The Sparks bash is one of a handful of events Thrillist has hosted for advertisers, including a release party for the Baywatch DVD series, and tastings for Reyka vodka and Souza tequila. It plans to do about a half-dozen more over the next year. Other niche properties are also pushing into experiential efforts.

“We’re in a place where it’s easy for us to think we should just push information through the computer,” said Sascha Lewis, CEO of Flavorpill, a Web property for the latest, hippest goings-on in music and culture, which regularly extends Internet media buys with real-world events for advertisers such as Budweiser and Nokia. “But that real-life experience is so valuable, it’s inherent to human nature.”

Hair-care brand Redken turned to Flavorpill for a summer push. In addition to Web ads and a series of Webisodes it created, Flavorpill staged concerts in five cities that gave away samples of Redken’s Urban Experiment line of hair products. “It’s really about this target being the ones who are going to set the trends next for what hairstyles and products will be used,” said Molly Mansur, senior director of interactive marketing at Redken. “The events are a key part.”
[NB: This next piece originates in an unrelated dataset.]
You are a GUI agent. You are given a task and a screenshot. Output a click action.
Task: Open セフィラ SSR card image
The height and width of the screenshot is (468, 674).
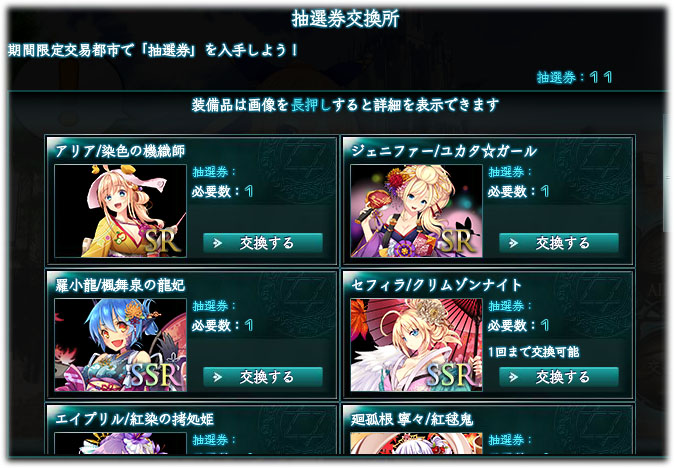(416, 345)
Lewis predicts more advertisers will demand experiential programs that go beyond Web activities. It recently put on an after-party for Absolut following the Live Earth concert. “We feel we’re at the tip of the iceberg,” he said. “They’re still experimental. We feel like in a couple years time this will be more of the norm.”

More and more, this is the message from advertisers to DailyCandy, the e-publication dedicated to fashion and lifestyle tips for women. “When did it go out of style to buy ads? Nobody seems to want just a media program anymore,” said Alyson Racer, vp of sales. “Everyone wants what’s going to move their business in some way.”
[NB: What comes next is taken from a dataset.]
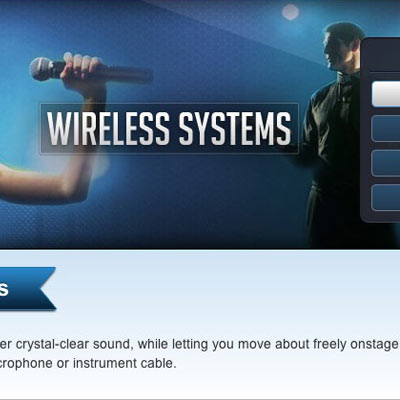Choose the blue button below the white one

(x=386, y=129)
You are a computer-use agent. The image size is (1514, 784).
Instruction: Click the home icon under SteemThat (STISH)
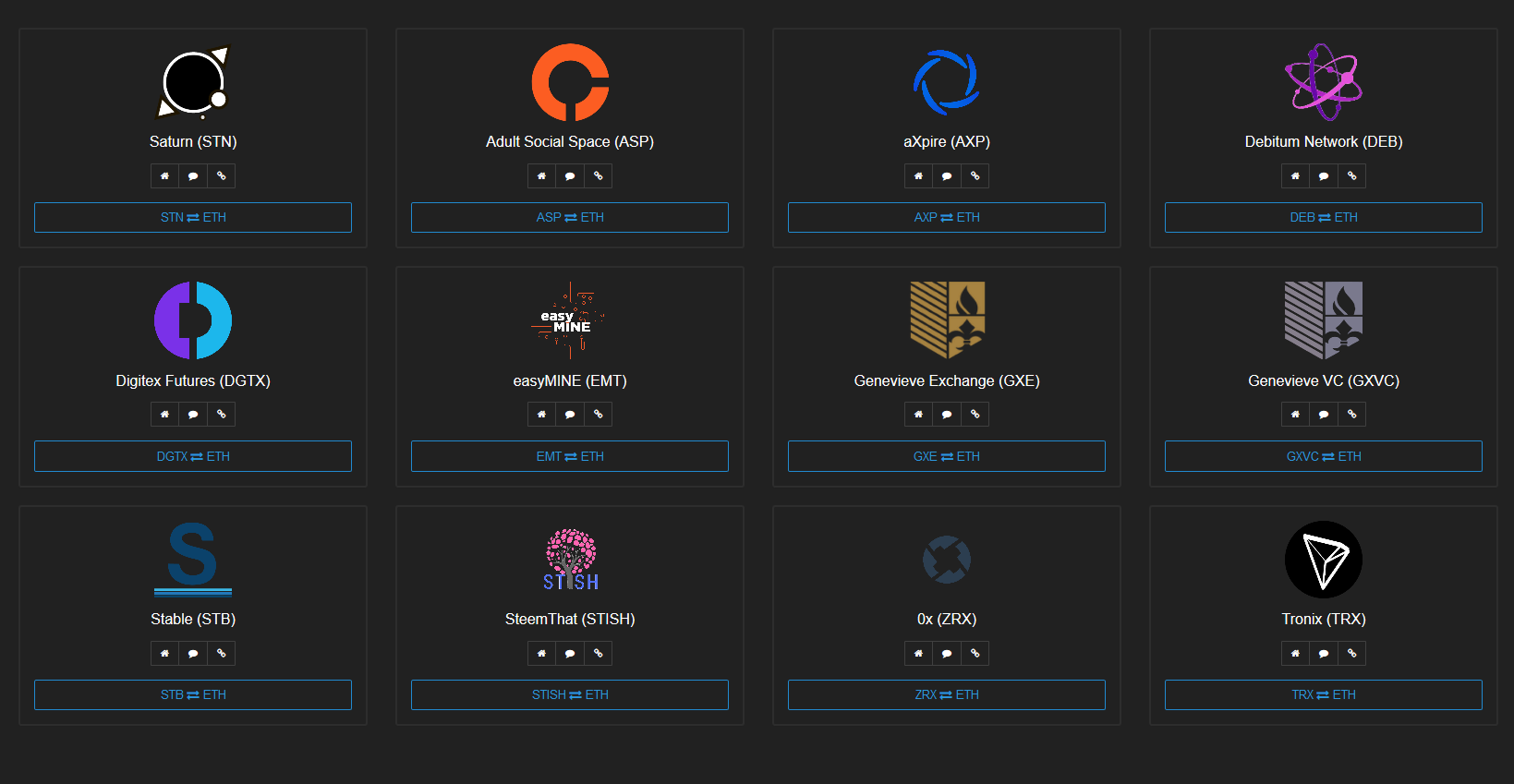click(x=541, y=653)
That’s led DailyCandy to begin a movie-screening program for ad partners like Paramount Vantage. The company screened its users through a survey to find passionate moviegoers who visit the theater at least four times per month. This month, it will host screenings in New York and Los Angeles for groups to see The Kite Runner, the film adaptation of the popular Nicholas Sparks novel that is due for release in November.

“Once we engage a trendsetter audience, the breakout potential becomes greater,” said Bladimiar Norman, head of interactive marketing at Paramount Vantage.

The numbers reached through the events will likely be small, Norman admits, but reaching a “very affluent, trendsetting audience” can pay off with strong word of mouth, while more traditional media outlets can do the heavy lifting of mass awareness. “I’m always looking for fresh, creative ways to reach the audience and less from an advertising perspective,” he said.

For some brands, niche properties can present the most efficient way of finding a small group of consumers. That’s the thinking behind an upcoming program for Remy Martin’s Louis XIII high-end cognac, which can cost up to $1,800 per bottle. It has linked with exclusive, invitation-only social network aSmallWorld for a campaign that will supplement banner ads and a microsite with several events. Highly influential members will select up to 20 other members for a gathering at an exclusive locale, like an art gallery, for parties that include tasting the cognac. “The experience of this brand is not just seeing it but having a chance to sample it,” said Alan Schanzer, managing partner at MEC Interaction, which created the program.

While Thrillist CEO Ben Lerer does not want to get into the party-planning business over editorial, he says the ability to extend online ad buys into the real world helps it stand out from other, larger properties. “We’ve got a very specific audience that I don’t think anyone else is reaching as efficiently,” he said.

The downside is such programs end up taking a fair amount of time to construct on both sides. Thrillist has organized six events in the past year. And the ROI on them is still uncertain. “It’s very difficult to understand whether the event was responsible for a sales spike,” said Miller’s Chapman. “I don’t want to pretend we can measure that because we can’t.”

The niche properties, however, see the events as a key part of their differentiation. “There’s a million ways to reach women,” said DailyCandy’s Racer. “The distinction we have is the relationship we have with our audience.”